Daddy, won't you come and play?
Daddy, do you not care?
Is there nothing that you want to say?
I know
You're hurting, to
But I need you, I do"


Harold May.

Un hombre corpulento, con vestimenta elegante y porte intachable.

Electricista por excelencia, mecánico por entretención.

Un hombre bastante estricto y con un corazón bastante fuerte.

Un corazón que ahora se encontraba hecho trizas, con la ira e impotencia carcomiéndolo, sin saber cómo manejar las sensaciones que albergaban en su ser.

Su paso era rítmico, casi manejando un compás de una sonata la época victoriana que su padre, protestante de la época, se encargó de enseñarle desde joven; sedienta de rabia, sedienta de cambios.

Sedienta de justicia.

Ruth, una mujer de la época, tras los pasos de su marido, siguiendo de manera desordenada el paso que este manejaba. Entrando con él, según había organizado la funeraria, los primeros puestos.

Las lágrimas y el dolor punzante en todo su cuerpo no le dejaban ni ver ni pensar con claridad. Sin embargo, la poca cordura que le quedaba le permitió notar nuevamente dónde estaban, y captar de sopetón la fuerte imagen que tenían en frente.
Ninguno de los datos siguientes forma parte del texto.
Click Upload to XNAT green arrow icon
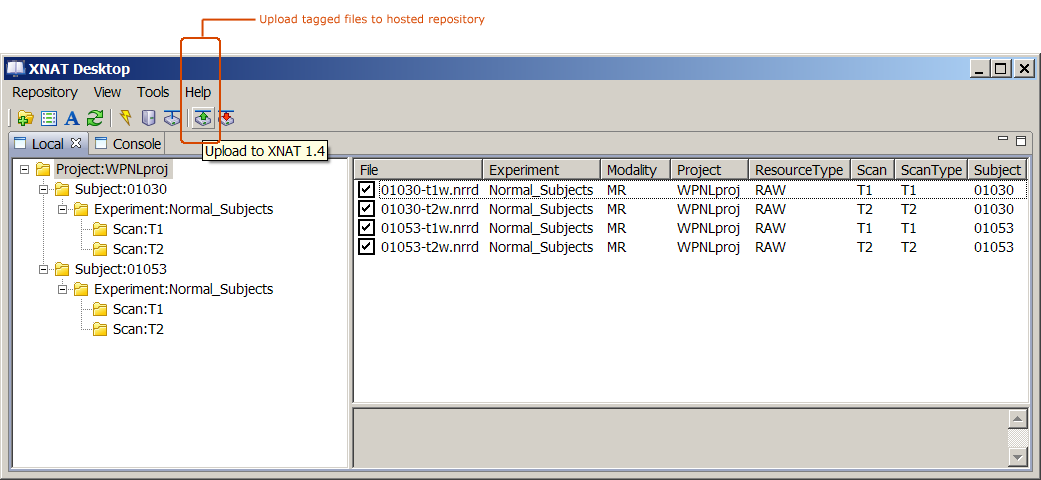The width and height of the screenshot is (1041, 480). [x=203, y=118]
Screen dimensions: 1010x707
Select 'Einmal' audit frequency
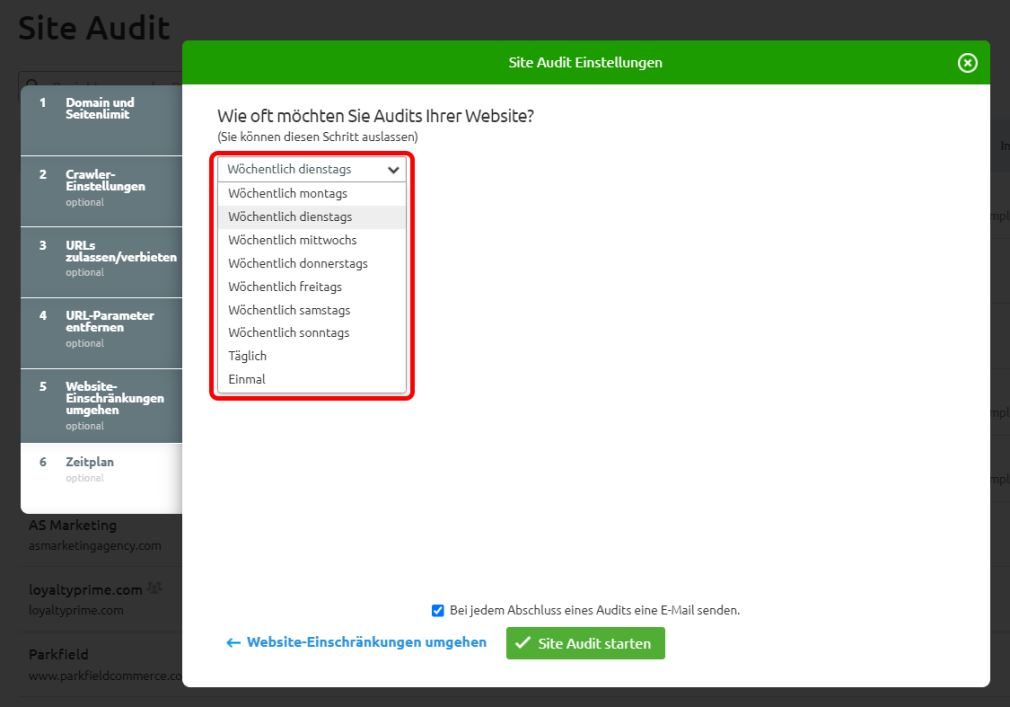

Una caja gigante, de forma rectangular, se encontraba en toda la mitad del recinto adornada de flores brillantes y coloridas, con pequeñas luces amarillas rodeándole, generando calidez a un lugar que, lógicamente, para nada tenia.

El paso seguro que el hombre llevaba se detuvo. Y a pesar de saber el por qué se encontraba allí su mente le jugaba la mala pasada de tener que recordárselo una y otra vez.

Su hijo había sido arrebatado.

Su hijo había sido asesinado.

Su hijo había muerto injustamente.

Su respiración empezó a ser arrítmica, y colgándose del brazo de su mujer, caminaron despacio, siguiendo un pequeño vals que sonaba como prueba en el órgano de la parroquia, dejándolo en blanco por un segundo.


"— ¡Déjala, papá! —gritó el niño de nueve años, corriendo hacia él mientras le agarraba rápidamente la mano—. No la cambies, es Chuck Berry. John y yo estuvimos escuchándolo hace unos días, ¡es una nota!

El ceño del señor May, sin realmente quererlo, se dejó brotar en una mueca inconforme por la revelación.

— ¿Y se puede saber por qué estuviste en la casa de ese niño? Te dije que sólo podías ir los fines de semana, Harold.

El tosco tono de su padre le hizo encogerse, lamentando haber soltado la pequeña travesura que había sido encubierta por su madre.

—Por-porque... —intentó hablar el rizado, quien preso del miedo, era traicionado por pequeños temblores en su voz.

—No me digas que te has ido sin permiso, Brian Harold May, porque vamos a tener serios pro...—

— ¡Era el cumpleaños de Julie, Harold! —interrumpió Ruth, quien intentó, sin éxito, sacar del problema a su hijo—. No te lo comenté porque estabas en la fábrica, pero la madre de John vino a casa para decirme que harían una pequeña fiesta, y no vi por qué no podía ir.